Shaw’s mobile throbbed again. A picture from Lena. The sudden image made Shaw’s hair stand on end. A pencil drawing of a face, the heavy lower lip and the high forehead marking it out as his wife. But the artwork was his daughter’s – he recognized the way she always tried to draw each and every eyelash. She was her mother’s daughter in so many ways except, perhaps, in this fascination with faces. She’d watched him drawing at home, his party trick, catching the likeness of friends, relatives, the odd customer in the café. But she had her own talent for it too. He couldn’t work out why he found it unsettling. Perhaps it marked a coming of age, a signal that one day she might live in the same world that he did.

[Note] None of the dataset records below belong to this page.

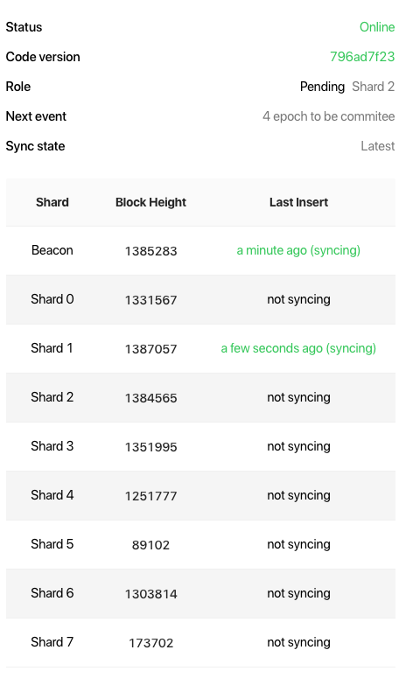Click Shard 3 block height 1351995
Image resolution: width=413 pixels, height=678 pixels.
[151, 447]
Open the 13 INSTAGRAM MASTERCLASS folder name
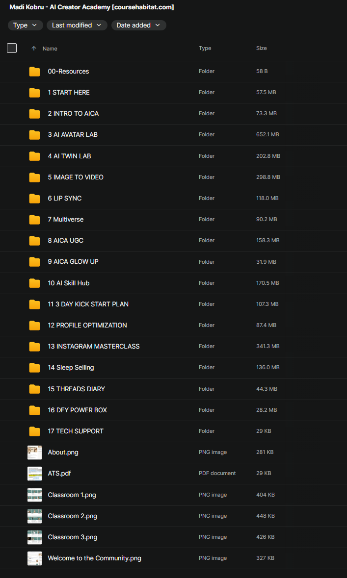Screen dimensions: 347x578 [x=94, y=346]
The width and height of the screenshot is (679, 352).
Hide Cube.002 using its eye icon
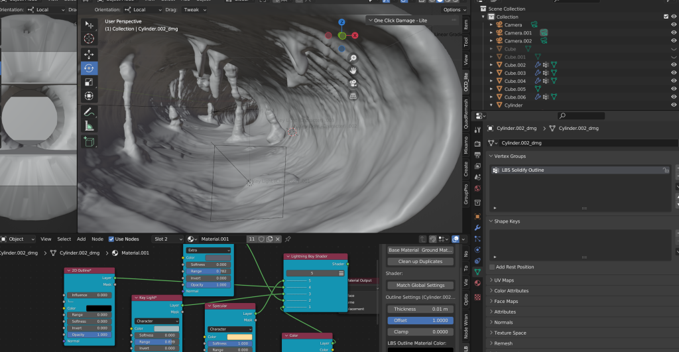coord(674,65)
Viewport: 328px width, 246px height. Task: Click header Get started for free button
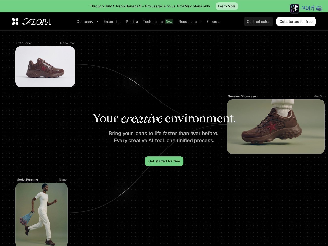tap(296, 22)
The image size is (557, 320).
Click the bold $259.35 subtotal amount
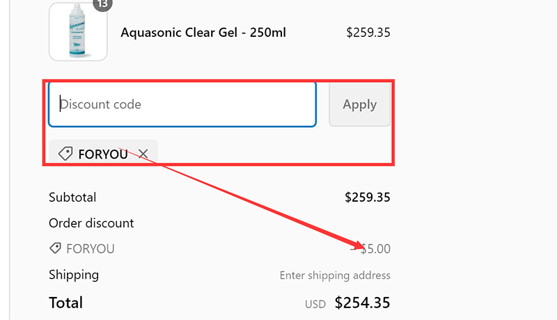coord(368,198)
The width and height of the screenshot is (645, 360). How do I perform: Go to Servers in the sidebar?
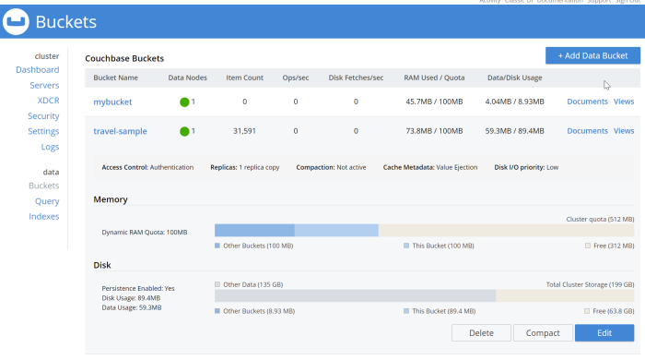[44, 85]
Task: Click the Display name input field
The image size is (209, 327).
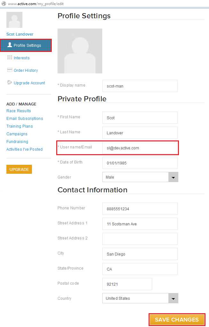Action: pos(140,86)

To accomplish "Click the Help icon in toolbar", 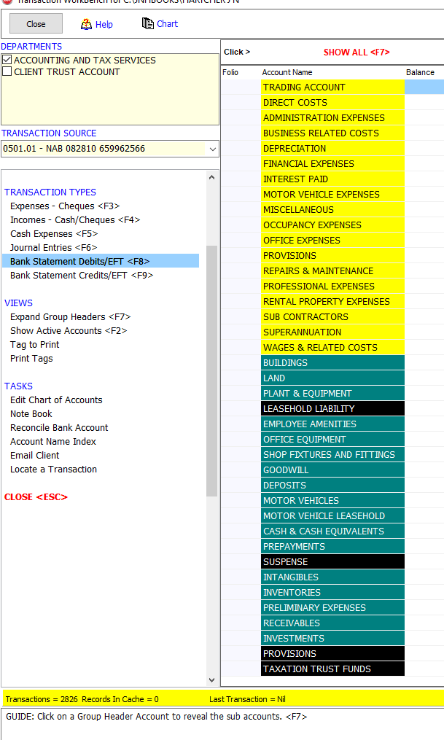I will (x=87, y=24).
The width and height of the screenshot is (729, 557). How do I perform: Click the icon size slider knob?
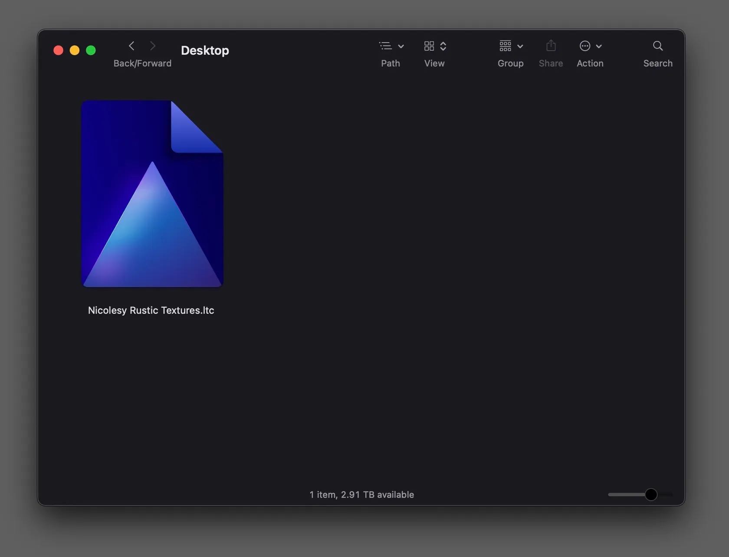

He snapped the phone shut. The causeway had begun to appear from the water, a curving path towards Nelson’s Island, so he led the way. Although the uneven path was still under water in places, it was easy enough to pick their way forward on stepping‐stones.

‘We could drive,’ ventured Valentine, looking hopefully at the Land Rover.

‘It’s fifty yards, George – not a walk in the Hindu Kush.’

Shaw set out, his boots splashing. The causeway ran in an elliptical path, resting on the tail of the original gravel bar, so that as they walked they began to see the front of the house, built to face the open sea. There was a lawn, a flagpole freshly whitewashed, a wooden veranda.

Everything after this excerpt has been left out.